LIIC: Location, product value influence deals
14 Jul, 2010 By: Stephanie Ricca Hotel and Motel Management
New York—The pieces that will assemble the hotel industry’s post-recession recovery are beginning to fall into place. Today hoteliers, financiers and brokers are finding new sources of equity, doing smaller deals and trying to bridge the ever-present bid-ask gap. Throughout the recovery period, however, the lack of ideal assets on the market continues to trouble buyers flush with cash.
Members of the Lodging Industry Investment Council met in New York in June to address these topics and more.
Bid-ask gap
Yes it still exists, and yes it has created a major seller’s market, LIIC members said.
Mike Cahill, CEO and founder of HREC Hospitality Real Estate Counselors, agreed and said the bidding process for any product has had a lot more participants. “There’s a lot of shoppers,” he said. “The bid ask-spread—it’s there. And who is moving more? The buyers are moving. The buyers are narrowing the gap by dropping their return requirements.”
With some exceptions, these buyers are competing for mostly small deals involving often less-than-ideal properties, LIIC members said.
“What’s selling are either the trophies or the train wrecks,” said Doug Dreher, president and CEO of The Hotel Group. “Now you’ve got the trophies trading, in terms of the quality of the asset, but that middle market is where the void is.”

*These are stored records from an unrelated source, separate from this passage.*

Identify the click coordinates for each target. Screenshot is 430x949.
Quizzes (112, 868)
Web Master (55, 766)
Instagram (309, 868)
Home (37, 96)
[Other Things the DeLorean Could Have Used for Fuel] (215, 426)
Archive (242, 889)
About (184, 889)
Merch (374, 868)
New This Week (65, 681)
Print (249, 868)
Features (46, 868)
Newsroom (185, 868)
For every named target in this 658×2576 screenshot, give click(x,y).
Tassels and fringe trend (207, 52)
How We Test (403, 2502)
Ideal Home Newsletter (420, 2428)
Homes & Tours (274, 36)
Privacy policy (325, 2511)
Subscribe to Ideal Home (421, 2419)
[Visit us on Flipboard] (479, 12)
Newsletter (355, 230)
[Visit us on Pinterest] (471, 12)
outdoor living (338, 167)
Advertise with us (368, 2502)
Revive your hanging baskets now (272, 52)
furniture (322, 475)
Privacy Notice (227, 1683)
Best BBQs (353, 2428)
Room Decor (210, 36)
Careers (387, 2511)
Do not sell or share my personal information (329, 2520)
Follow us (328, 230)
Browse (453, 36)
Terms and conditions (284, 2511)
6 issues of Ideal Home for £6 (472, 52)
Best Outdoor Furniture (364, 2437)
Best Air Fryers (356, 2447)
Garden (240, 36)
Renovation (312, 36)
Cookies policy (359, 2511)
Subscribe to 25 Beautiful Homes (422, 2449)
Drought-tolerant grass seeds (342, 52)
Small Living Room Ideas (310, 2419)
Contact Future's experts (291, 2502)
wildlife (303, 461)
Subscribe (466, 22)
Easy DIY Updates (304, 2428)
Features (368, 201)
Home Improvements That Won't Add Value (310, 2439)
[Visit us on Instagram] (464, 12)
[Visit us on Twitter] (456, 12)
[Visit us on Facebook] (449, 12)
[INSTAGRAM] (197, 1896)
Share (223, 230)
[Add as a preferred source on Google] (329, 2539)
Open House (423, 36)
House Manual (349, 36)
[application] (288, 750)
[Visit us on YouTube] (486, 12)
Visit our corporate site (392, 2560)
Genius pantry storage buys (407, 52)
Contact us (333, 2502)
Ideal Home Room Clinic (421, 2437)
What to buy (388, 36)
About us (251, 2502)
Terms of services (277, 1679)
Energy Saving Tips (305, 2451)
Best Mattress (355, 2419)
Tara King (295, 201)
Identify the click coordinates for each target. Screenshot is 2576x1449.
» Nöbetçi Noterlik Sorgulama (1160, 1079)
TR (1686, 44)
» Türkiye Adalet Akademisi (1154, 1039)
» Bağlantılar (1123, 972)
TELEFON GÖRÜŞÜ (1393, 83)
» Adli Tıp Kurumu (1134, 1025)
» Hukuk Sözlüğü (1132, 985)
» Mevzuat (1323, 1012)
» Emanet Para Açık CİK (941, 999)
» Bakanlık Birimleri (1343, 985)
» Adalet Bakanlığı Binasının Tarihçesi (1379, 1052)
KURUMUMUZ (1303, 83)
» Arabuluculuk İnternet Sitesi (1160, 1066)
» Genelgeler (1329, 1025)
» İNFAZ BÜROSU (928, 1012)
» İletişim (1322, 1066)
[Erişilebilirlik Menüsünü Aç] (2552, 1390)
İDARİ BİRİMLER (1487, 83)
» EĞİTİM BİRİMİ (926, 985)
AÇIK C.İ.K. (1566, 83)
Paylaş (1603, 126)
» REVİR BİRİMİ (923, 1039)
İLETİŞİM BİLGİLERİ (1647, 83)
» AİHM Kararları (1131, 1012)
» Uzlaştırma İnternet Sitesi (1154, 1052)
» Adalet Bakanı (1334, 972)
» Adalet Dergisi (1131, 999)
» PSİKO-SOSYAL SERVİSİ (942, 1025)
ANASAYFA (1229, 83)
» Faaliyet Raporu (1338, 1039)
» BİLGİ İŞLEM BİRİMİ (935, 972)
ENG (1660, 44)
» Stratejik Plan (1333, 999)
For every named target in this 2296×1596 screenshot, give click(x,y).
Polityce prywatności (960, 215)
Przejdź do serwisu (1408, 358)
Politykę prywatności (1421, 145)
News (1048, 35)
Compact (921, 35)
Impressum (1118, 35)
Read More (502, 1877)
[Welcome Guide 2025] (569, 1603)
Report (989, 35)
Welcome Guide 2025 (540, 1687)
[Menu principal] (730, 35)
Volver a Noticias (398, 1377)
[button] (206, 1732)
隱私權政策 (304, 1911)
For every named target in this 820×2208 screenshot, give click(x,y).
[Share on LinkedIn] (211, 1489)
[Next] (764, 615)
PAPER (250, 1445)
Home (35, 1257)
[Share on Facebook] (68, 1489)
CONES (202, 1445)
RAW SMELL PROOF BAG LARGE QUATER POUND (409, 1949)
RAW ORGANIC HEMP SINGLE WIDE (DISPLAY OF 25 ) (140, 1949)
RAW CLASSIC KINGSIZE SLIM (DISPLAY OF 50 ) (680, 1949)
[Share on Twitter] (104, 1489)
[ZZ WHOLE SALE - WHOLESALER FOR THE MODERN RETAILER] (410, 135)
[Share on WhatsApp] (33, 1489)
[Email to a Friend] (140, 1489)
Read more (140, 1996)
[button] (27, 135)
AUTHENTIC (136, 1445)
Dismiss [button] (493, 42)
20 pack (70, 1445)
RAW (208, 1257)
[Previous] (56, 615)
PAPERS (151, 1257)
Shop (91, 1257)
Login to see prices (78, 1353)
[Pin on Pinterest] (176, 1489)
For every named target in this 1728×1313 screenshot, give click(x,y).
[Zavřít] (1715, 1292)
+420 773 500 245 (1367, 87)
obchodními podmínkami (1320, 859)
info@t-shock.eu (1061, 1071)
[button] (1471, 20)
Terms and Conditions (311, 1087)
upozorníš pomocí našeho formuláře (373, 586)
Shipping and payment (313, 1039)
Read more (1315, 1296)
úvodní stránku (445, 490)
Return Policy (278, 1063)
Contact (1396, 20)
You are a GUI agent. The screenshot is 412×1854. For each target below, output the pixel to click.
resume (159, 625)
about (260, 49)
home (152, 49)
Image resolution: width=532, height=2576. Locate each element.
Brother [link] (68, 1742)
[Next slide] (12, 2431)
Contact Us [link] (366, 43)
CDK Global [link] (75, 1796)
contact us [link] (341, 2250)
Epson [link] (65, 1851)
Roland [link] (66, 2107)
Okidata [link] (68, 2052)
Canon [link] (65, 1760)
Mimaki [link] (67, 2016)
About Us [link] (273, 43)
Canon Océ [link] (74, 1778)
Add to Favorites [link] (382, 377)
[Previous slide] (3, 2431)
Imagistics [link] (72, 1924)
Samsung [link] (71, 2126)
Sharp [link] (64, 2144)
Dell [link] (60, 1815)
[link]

Steve Kisielica, principal at Lodging Capital Partners, said quality product has a lot to do with market, particularly for his company. “We want markets that have high barriers to entry,” he said. “Cities that everyone in the world has heard of. Quality product to us is more market-related.”
While some LIIC members said they are doing deals in non-gateway markets, they said it’s tough to get good capitalization rates in smaller cities.
“You just can’t rationalize the secondary and tertiary markets,” said Kevin Mahoney, COO of Stonebridge Companies.
However, phones are starting to ring more, LIIC members said.
“I had a dozen meetings in Manhattan this week and it was a different world than 12 months ago,” said Jim Butler, of Jeffer Mangels Butler & Marmaro. “In some bankers’ offices, they had three closings this week. People are talking about the shortage of product, but they are doing deals.”
“There are still a lot of all-cash buyers,” said Larry Shupnick, SVP of acquisitions and development at Interstate Hotels & Resorts. “People think they can maximize on the market.”
Buyers today include private equity investors and entrepreneurs, Asian and other offshore investors, and real estate investment trusts, LIIC members said.
Capital is lining up as it has in past cycles, said Sean Hennessey, CEO of Lodging Advisors. Investors “recognize that when the hotel industry recovers, it tends to recover very quickly,” he said. “They want to be ready when assets do become available.”
Foreclosure opportunities
While many hoteliers still consider the investment opportunity of hotels in distress or foreclosure, the expected volume has not hit the market and some LIIC members said they don’t think it will.
“A lot of banks aren’t going to take back assets,” Kisielica said. “They’re going to sell their notes at 70 cents, and that’s where you’re going to see the transactions.”
Special servicers can take years to see how well an asset is faring, some said. In that time, value can continue to go up.
“A phrase we heard at Meet the Money is that extend and pretend worked,” Butler said. “Values today are a lot higher.”
With so many players in the capital stack, logistics can be a nightmare.
“It can take months, and now we’re on hold,” Cahill said. “Somewhere in the servicer never-neverland, we’re selling.”